Collected data entries
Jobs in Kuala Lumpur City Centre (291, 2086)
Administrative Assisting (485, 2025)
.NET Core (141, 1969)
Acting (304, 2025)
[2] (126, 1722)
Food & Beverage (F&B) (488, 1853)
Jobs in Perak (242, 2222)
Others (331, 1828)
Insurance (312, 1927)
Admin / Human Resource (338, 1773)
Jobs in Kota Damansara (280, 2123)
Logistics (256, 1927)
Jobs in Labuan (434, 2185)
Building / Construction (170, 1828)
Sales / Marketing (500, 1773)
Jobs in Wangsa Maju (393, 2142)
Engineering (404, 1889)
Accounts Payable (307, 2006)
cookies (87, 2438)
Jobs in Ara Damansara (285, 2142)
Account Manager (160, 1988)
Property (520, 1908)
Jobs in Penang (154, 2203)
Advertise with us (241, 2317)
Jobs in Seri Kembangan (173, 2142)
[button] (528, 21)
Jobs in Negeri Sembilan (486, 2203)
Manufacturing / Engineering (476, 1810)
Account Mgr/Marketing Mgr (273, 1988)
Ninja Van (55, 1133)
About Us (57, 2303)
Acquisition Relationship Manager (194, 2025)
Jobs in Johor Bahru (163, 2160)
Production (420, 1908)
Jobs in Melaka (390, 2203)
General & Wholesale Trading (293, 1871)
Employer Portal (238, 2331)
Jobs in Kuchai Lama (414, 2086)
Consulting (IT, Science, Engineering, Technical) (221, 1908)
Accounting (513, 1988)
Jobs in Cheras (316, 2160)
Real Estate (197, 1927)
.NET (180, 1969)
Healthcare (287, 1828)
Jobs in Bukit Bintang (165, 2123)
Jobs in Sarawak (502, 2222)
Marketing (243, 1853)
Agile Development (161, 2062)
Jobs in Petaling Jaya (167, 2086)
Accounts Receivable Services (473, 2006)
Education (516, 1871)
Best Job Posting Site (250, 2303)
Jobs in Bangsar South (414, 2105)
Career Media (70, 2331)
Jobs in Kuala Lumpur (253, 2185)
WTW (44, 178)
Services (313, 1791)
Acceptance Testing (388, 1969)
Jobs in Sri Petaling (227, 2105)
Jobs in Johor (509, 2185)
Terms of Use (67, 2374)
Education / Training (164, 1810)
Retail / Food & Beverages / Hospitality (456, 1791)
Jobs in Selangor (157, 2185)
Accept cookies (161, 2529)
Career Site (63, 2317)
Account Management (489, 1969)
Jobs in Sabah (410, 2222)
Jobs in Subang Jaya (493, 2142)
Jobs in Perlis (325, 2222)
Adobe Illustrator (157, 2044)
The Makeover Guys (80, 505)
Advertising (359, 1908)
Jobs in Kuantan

§ Work task
Your answer must be the lines from the one containing "Accept cookies (161, 2529)" to the last line of the entries, repeated exactly and with nothing else.

§ Expected answer
Accept cookies (161, 2529)
Career Site (63, 2317)
Account Management (489, 1969)
Jobs in Sabah (410, 2222)
Jobs in Subang Jaya (493, 2142)
Jobs in Perlis (325, 2222)
Adobe Illustrator (157, 2044)
The Makeover Guys (80, 505)
Advertising (359, 1908)
Jobs in Kuantan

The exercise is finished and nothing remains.